[Stored data]
Segment Open

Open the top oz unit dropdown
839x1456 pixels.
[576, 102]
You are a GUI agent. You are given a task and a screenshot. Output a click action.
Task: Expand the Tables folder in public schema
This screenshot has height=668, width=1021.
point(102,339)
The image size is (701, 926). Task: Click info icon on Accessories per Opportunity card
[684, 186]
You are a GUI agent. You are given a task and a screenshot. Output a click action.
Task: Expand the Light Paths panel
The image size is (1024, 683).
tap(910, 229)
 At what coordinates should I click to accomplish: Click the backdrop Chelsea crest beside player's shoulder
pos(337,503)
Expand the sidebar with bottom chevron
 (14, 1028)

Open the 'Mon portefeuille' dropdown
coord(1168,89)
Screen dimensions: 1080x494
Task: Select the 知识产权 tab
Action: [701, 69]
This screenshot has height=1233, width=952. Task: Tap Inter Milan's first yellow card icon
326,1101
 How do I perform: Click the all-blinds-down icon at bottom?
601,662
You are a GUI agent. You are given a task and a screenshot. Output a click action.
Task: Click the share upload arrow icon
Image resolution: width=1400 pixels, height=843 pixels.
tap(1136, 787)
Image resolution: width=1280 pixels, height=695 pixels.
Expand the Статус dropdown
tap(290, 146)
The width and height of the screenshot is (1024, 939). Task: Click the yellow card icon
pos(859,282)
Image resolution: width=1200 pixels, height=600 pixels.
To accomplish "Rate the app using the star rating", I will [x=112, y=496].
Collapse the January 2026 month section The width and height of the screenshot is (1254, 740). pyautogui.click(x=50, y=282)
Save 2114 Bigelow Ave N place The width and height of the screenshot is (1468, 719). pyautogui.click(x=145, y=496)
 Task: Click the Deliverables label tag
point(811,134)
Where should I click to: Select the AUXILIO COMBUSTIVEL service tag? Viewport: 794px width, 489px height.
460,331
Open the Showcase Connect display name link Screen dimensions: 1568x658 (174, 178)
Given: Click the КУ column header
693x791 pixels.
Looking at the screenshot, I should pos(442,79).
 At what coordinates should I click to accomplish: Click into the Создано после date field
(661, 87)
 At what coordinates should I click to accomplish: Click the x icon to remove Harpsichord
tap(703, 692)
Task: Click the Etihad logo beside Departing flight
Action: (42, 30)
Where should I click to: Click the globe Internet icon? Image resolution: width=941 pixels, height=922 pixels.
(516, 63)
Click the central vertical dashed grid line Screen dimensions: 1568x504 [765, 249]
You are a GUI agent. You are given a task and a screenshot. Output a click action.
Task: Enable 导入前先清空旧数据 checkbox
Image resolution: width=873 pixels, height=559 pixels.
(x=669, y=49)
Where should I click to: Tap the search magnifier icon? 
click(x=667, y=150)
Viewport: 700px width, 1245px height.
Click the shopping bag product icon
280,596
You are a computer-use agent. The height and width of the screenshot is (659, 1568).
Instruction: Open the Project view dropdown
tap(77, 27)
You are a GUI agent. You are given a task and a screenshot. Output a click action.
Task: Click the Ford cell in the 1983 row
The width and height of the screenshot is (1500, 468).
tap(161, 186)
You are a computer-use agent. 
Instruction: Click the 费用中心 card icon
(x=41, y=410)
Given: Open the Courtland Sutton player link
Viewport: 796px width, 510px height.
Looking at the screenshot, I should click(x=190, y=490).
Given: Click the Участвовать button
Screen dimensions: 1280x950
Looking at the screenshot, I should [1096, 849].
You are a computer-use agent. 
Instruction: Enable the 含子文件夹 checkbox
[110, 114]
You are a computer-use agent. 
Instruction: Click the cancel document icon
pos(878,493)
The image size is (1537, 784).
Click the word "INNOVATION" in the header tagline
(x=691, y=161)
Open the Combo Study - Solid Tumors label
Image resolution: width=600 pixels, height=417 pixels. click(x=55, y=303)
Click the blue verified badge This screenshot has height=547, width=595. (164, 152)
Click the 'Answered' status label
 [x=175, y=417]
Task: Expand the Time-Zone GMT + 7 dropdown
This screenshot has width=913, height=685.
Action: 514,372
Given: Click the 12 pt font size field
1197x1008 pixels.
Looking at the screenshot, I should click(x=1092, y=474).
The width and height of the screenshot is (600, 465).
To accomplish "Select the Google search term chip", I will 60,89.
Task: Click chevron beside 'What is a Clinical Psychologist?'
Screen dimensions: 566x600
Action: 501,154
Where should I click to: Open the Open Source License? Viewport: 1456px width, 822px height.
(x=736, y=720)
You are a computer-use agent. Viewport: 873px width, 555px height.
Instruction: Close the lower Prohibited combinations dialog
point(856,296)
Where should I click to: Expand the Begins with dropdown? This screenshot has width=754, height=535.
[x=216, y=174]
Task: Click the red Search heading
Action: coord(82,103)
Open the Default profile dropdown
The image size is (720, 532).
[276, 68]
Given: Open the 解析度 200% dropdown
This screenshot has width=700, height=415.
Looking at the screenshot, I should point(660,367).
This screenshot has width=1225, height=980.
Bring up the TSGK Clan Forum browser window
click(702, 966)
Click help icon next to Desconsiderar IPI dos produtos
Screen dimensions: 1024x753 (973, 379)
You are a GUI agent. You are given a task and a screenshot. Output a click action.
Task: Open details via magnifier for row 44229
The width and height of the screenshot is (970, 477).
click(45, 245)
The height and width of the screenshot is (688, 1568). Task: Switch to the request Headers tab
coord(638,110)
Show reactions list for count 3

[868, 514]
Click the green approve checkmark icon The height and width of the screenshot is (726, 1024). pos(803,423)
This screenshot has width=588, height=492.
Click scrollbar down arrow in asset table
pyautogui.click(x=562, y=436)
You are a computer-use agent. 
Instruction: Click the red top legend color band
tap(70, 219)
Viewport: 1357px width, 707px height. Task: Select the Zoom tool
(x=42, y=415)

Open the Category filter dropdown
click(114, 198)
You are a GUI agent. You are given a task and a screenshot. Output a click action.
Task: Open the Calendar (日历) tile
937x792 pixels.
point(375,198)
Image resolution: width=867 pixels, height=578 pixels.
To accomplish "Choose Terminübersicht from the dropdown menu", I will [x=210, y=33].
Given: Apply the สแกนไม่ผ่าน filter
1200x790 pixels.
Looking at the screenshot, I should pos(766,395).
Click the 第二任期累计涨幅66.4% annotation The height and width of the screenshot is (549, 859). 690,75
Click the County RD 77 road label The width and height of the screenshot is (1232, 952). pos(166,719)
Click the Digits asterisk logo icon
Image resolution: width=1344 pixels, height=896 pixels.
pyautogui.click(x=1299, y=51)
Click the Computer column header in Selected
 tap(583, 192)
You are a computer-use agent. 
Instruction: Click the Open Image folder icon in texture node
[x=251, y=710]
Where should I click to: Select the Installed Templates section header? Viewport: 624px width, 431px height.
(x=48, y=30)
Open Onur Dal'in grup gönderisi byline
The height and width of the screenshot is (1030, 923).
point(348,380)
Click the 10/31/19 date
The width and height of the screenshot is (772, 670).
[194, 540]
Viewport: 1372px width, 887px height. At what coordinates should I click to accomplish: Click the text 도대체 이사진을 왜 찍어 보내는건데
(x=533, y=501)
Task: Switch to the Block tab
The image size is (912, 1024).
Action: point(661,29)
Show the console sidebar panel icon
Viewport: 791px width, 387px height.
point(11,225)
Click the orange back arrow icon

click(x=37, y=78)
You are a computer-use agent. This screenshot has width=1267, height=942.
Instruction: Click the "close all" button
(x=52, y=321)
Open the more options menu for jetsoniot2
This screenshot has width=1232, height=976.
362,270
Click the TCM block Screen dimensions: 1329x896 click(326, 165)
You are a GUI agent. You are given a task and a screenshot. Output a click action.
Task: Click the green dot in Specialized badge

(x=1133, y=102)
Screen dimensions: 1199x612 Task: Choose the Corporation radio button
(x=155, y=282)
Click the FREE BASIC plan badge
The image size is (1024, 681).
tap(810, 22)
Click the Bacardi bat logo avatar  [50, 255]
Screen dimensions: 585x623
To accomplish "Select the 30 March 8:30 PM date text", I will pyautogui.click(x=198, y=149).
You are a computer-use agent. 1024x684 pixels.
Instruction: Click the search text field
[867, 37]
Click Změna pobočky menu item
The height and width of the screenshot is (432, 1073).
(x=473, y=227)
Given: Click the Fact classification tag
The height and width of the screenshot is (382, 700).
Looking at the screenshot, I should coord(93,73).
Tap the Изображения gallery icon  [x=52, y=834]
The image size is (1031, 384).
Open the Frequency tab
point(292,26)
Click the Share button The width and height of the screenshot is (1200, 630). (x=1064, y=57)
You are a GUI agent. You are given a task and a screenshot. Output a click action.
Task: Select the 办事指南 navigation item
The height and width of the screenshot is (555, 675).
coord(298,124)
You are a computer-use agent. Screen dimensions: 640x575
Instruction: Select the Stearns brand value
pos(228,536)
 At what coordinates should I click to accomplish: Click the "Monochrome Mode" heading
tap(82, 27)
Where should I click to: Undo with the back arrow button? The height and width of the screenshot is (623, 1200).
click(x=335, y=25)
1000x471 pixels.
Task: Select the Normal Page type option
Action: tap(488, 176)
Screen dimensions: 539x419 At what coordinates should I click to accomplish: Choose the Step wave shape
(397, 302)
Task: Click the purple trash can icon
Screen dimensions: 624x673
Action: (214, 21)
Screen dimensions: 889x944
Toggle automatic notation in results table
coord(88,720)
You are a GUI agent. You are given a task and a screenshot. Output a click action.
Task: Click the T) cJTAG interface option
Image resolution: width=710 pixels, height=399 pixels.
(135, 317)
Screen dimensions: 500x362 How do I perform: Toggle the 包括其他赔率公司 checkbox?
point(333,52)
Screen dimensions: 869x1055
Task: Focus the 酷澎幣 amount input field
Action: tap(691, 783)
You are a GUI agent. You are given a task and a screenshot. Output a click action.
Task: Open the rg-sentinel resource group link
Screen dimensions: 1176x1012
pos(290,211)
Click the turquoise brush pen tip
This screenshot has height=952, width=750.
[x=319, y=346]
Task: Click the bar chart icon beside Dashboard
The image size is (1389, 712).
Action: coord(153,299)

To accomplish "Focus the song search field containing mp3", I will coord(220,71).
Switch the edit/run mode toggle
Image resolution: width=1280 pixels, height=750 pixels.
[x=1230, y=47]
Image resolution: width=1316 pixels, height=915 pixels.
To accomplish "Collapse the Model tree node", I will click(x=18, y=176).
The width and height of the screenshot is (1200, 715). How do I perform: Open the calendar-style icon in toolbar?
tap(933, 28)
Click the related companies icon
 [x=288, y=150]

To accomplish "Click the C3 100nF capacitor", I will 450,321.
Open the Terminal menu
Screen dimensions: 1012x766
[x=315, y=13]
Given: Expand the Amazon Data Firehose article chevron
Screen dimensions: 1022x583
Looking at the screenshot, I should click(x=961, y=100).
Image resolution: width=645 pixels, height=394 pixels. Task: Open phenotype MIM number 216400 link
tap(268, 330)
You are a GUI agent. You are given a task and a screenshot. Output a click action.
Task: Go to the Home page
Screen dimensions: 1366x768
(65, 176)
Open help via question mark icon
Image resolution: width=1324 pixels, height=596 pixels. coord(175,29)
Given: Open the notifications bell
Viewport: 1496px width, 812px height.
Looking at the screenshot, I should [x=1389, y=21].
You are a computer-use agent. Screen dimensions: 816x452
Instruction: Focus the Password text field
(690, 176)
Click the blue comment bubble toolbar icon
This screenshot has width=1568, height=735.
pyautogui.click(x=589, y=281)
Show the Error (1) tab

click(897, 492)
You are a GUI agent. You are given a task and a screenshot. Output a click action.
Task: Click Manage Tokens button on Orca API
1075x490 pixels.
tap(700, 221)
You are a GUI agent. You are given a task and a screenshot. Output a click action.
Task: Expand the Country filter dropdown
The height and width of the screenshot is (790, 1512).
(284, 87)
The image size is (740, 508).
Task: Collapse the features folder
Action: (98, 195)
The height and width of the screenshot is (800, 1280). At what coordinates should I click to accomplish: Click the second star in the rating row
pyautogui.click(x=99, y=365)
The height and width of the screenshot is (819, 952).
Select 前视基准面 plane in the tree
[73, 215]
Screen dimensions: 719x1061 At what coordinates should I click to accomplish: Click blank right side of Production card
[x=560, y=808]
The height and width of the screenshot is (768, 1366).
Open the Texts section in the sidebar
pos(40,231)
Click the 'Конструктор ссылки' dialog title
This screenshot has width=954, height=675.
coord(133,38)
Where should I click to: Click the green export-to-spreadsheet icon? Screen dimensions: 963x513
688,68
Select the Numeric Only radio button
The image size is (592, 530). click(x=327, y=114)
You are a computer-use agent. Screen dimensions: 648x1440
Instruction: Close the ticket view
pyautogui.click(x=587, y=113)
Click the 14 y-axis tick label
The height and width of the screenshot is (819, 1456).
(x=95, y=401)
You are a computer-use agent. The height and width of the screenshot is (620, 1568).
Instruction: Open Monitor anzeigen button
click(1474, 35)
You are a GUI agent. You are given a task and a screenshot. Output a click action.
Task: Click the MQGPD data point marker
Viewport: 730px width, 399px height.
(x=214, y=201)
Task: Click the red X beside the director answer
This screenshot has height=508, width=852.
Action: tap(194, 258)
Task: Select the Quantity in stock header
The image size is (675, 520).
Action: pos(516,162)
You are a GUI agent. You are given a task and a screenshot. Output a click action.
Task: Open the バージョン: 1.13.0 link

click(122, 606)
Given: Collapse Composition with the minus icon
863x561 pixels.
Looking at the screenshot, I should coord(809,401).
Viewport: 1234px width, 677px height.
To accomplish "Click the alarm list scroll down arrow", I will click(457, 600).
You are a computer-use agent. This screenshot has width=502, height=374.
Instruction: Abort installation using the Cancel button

Segment Closed

[About this exercise]: Which lines above hold the string "using"? Please copy all of them.

[Answer space]:
To accomplish "Rate the app using the star rating", I will [x=112, y=496].
Instruction: Abort installation using the Cancel button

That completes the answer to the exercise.